Retype every one of the lines below character for character, leaving out the pictures.

▸ ITEMS
****************************************

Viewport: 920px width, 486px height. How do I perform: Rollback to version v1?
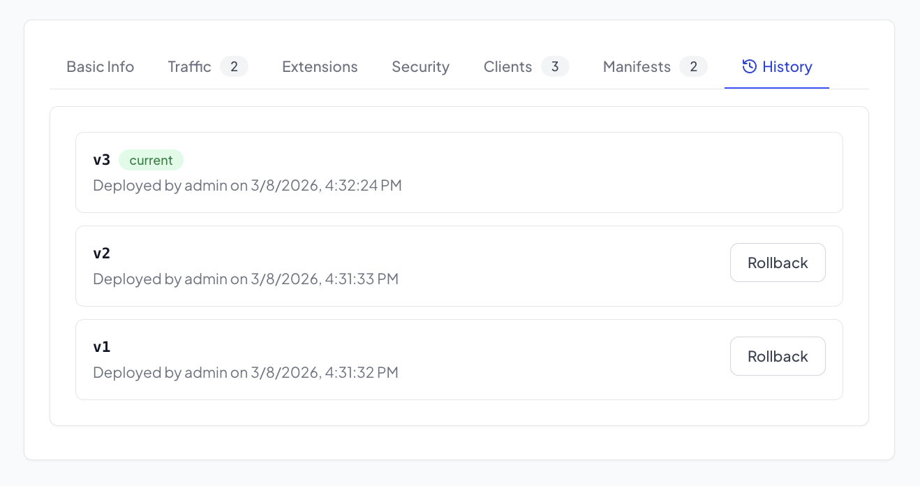click(778, 356)
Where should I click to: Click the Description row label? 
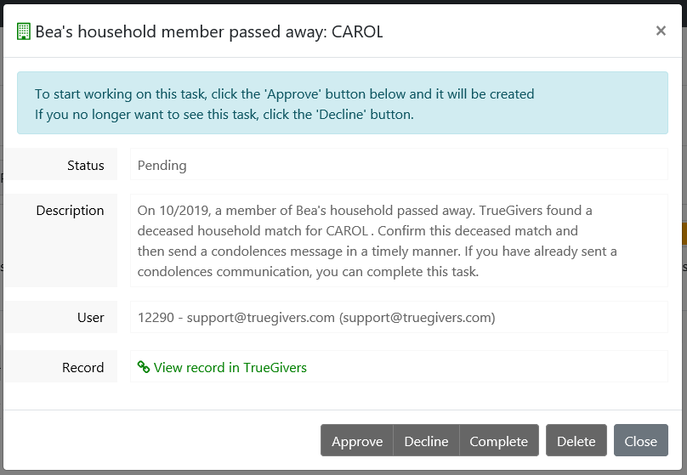click(x=70, y=211)
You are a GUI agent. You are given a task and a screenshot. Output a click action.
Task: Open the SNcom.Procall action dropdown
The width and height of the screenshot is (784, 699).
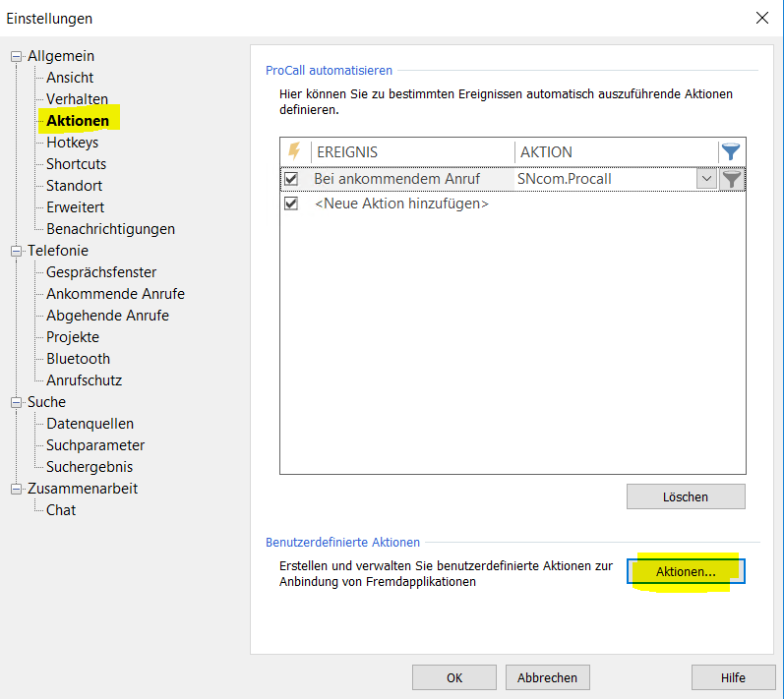(706, 179)
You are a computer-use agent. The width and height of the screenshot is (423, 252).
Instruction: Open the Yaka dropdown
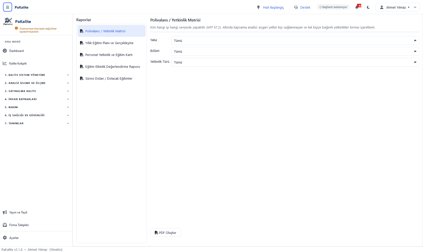point(295,41)
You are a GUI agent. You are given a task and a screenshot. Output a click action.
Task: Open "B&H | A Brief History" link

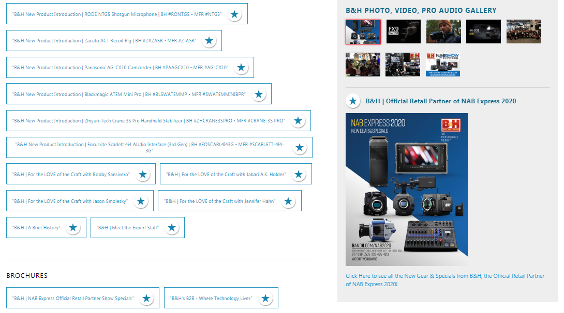(x=36, y=228)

****************************************

▸ EXERCISE RESPONSE
Viewport: 920px width, 486px height. How do I perform: Rollback to version v1?
click(778, 356)
Where should I click to: Click the Description row label? 
click(x=70, y=211)
You are a GUI agent. You are given a task and a screenshot. Output a click action.
Task: Open the SNcom.Procall action dropdown
The width and height of the screenshot is (784, 699).
(706, 179)
You are a computer-use agent. The width and height of the screenshot is (423, 252).
Instruction: Open the Yaka dropdown
point(295,41)
You are a GUI agent. You are given a task and a screenshot. Output a click action.
Task: Open "B&H | A Brief History" link

(x=36, y=228)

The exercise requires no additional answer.